Removal of feces from pastures results in Significant reduction of pasture infectivity and Less reinfection of grazing horses.
remove feces 2-3 times/week (optimally)
Is Labor-intensive of course.
Alternatives are:
„Cross-grazing“ with sheep, cattle which significantly reduces pasture larval transmission but the Pastures often remain infective.
Or,
Rotational grazing but this requires knowledge of parasite epidemiology in the local area and the pastures remain Contaminated.
Describe strategic anthelminthic treatment.
Strategic treatment requires knowledge of parasite life cycles, seasonality and climate because they are used to define appropriate times for treating.
Strategic tx is Typically performed without diagnostic testing and is Applied during active grazing season.
Describe Selective anthelmintic treatment (SAT).
Cyathostomins are main concern in general horse population. SAT is Based on the presence of small strongyles.
Rationale for selectivity: find the horses that contaminate the pasture the most. 20% of animals harbor approximately 80% of the parasite population or shed 80% of the total egg output.
Identify and treat the horses who have moderate to high FECs .
High shredders can receive more frequent treatments or can be treated with moxidectin.
Only horses with >200 epg are treated.
AR must be tested as well (FECRT) and Macrocyclic lactones spared whenever possible. Combination products to be avoided.
Low strongyle egg shredders within the herd have <200 EPG.
Moderate shedders have 200-500 EPG.
High shedders >500 EPG.
fecal egg count burden characterization
FEC are usually quite stable:
Low strongyle egg shredders within the herd have <200 EPG.
Moderate shedders have 200-500 EPG.
High shedders >500 EPG.
Egg shedding patterns are much less consistent in horses < 4 years old. Selective therapy is not recommended in these ones.
selective tx described in image
Selective anthelmintic treatment (SAT) - What about parasites other than cyathostomes?
At least at the herd level, presence or absence of large strongyles should be checked.
Use Larval culture and Molecular analysis.
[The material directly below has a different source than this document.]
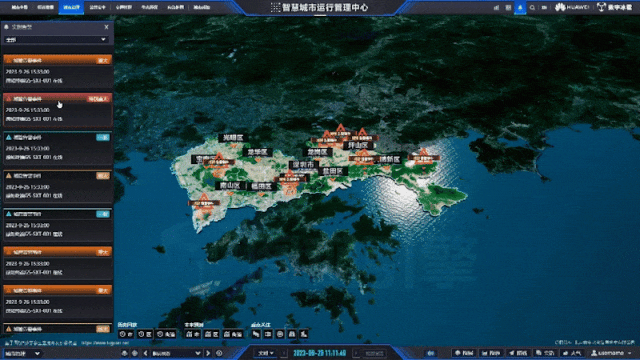
Task: Toggle the first clock button under history group
Action: (126, 334)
If S.vulgaris is endemic, ivermectin or moxidectin is recommended late autumn.
Tx of Tapeworms – ideally based on saliva/serum testing.
Tx of Gasterophilus spp. - not pathogenic, no treatment needed.
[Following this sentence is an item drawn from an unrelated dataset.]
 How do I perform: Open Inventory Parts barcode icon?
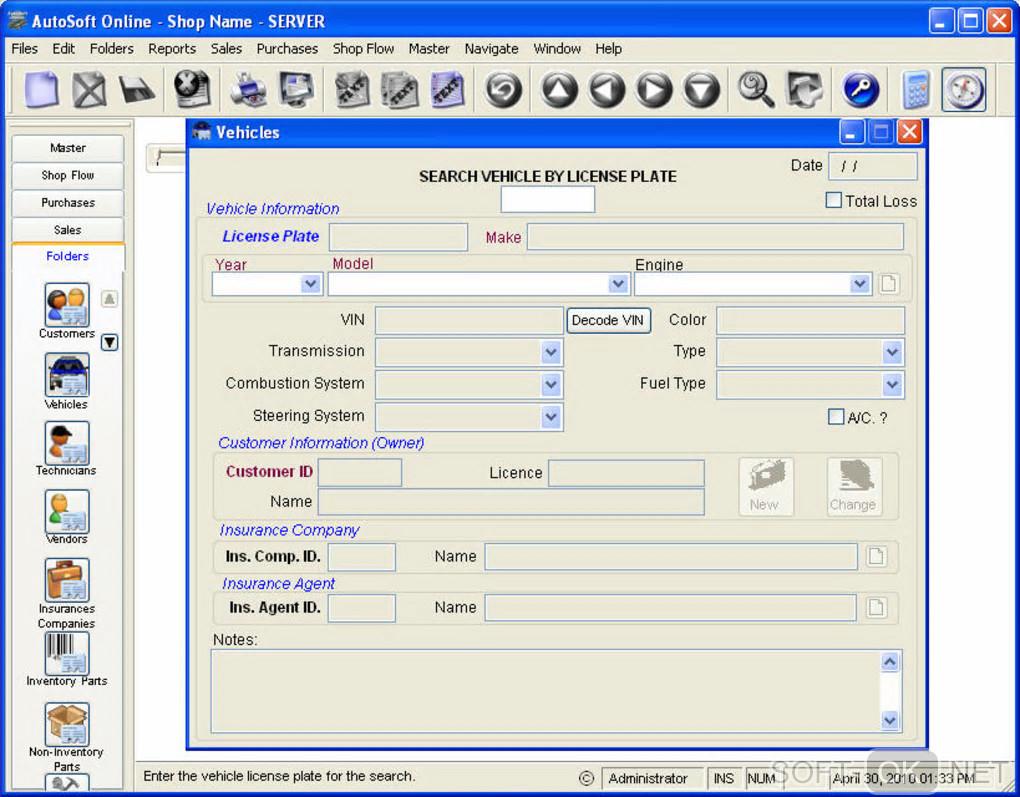coord(67,653)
Oxyuris equi treated with control methods not drugs.
How is resistance detected? (3)
FEC – fecal egg count is the Cornerstone of the diagnostics and gives you a Quantitive result (eggs per gram). It Should be interpreted with +/- 50%.
Uses Flotation methods: McMaster, Stoll, Wisconsin.
Then, FECRT – fecal egg count reduction test (% FECR=100[(FECpre−FECpost)/FECpost]). Gold standard.
And finally, ERP – egg reappearance period.
Describe the Fecal Egg Count Reduction Test (FECRT).
Gold standard for detection of resistance.
Evaluates the efficacy of an anthelmintic drug on a parasite by Its ability to reduce fecal egg output after treatment.
Perform FEC Just before anthelmintic drug use and
14 days after treatment.
+/- 42 days after treatment for ivermectin
+/- 56 days after treatment for moxidectin
Describe the Egg Reappearance Period (ERP) (-test).
Number of weeks from treatment until eggs are found in the feces again.
Useful tool to monitor emergence of anthelmintic resistance.
ERP will be shortened before the FECRT shows reduced efficacy on the anthelmintics 2 weeks after treatment!
Refugia =
the portion of a population of parasites that escapes selection with the drug at the time of a treatment event.
Refugia consists of:
* Stages not affected by the treatmen
* All free-living parasite stages on the pasture
* All parasites in animals that were not treated
How is refugia maintained?
Maintenance of an adequate parasite refugia is a valuable source of susceptible genes to dilute resistant genes and reduces the development of anthelmintic resistance.